Gabe M comments on What’s up with LLMs representing XORs of arbitrary features?

Suppose $a\wedge b$ has a natural interpretation as a feature that the model would want to track and do downstream computation with, e.g. if a = “first name is Michael” and b = “last name is Jordan” then $a\wedge b$ can be naturally interpreted as “is Michael Jordan”. In this case, it wouldn’t be surprising the model computed this AND as $f\left(x\right)=ReLU\left(\right(v_a+v_b)\cdot x+b_{\wedge })$ and stored the result along some direction $v_f$ independent of $v_a$ and $v_b$. Assuming the model has done this, we could then linearly extract $a\oplus b$ with the probe

$$p_{a\oplus b}\left(x\right)=\sigma (-(\alpha v_f+v_a+v_b)\cdot x+b_{\oplus })$$

for some appropriate $\alpha >1$ and $b_{\oplus }$.^[7]
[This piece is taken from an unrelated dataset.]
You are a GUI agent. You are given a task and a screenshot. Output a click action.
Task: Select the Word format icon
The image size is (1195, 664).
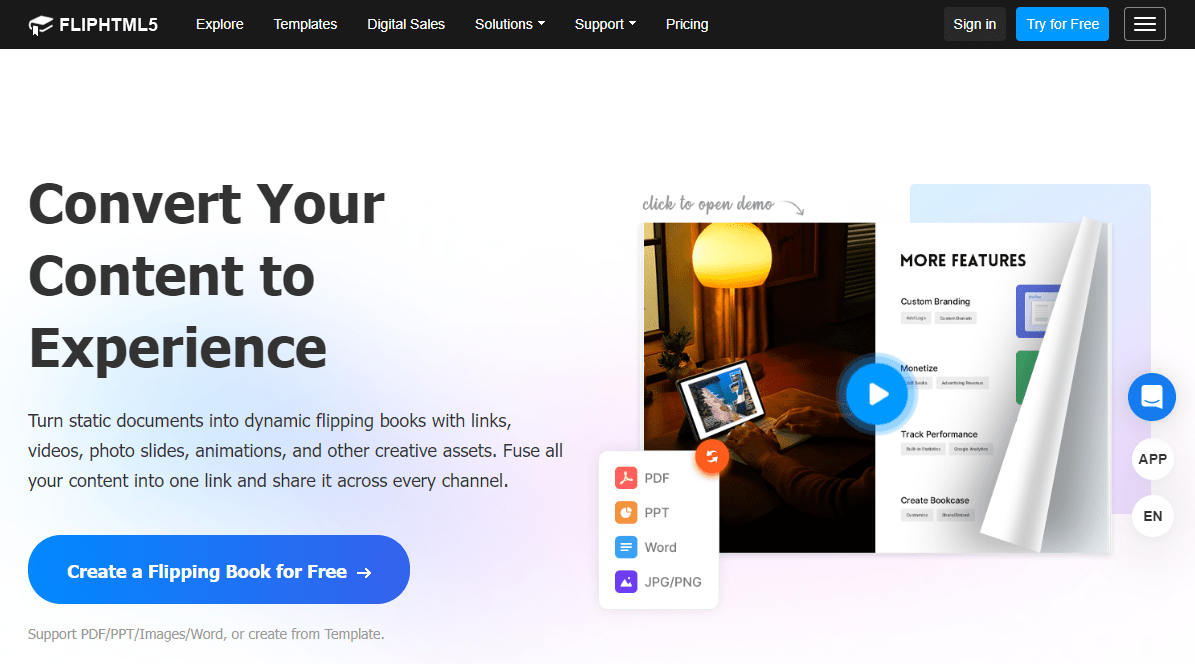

Should the $-$ be inside the inner parentheses, like $\sigma \left(\right(-\alpha v_f+v_a+v_b)\cdot x+b_{\oplus })$ for $\alpha >1$?

In the original equation, if $a$ AND $b$ are both present in $x$, the vectors $v_a$, $v_b$, and $v_f$would all contribute to a positive inner product with $x$, assuming $\alpha >1$. However, for XOR we want the $v_a$ and $v_b$ inner products to be opposing the $v_f$ inner product such that we can flip the sign inside the sigmoid in the $a$ AND $b$ case, right?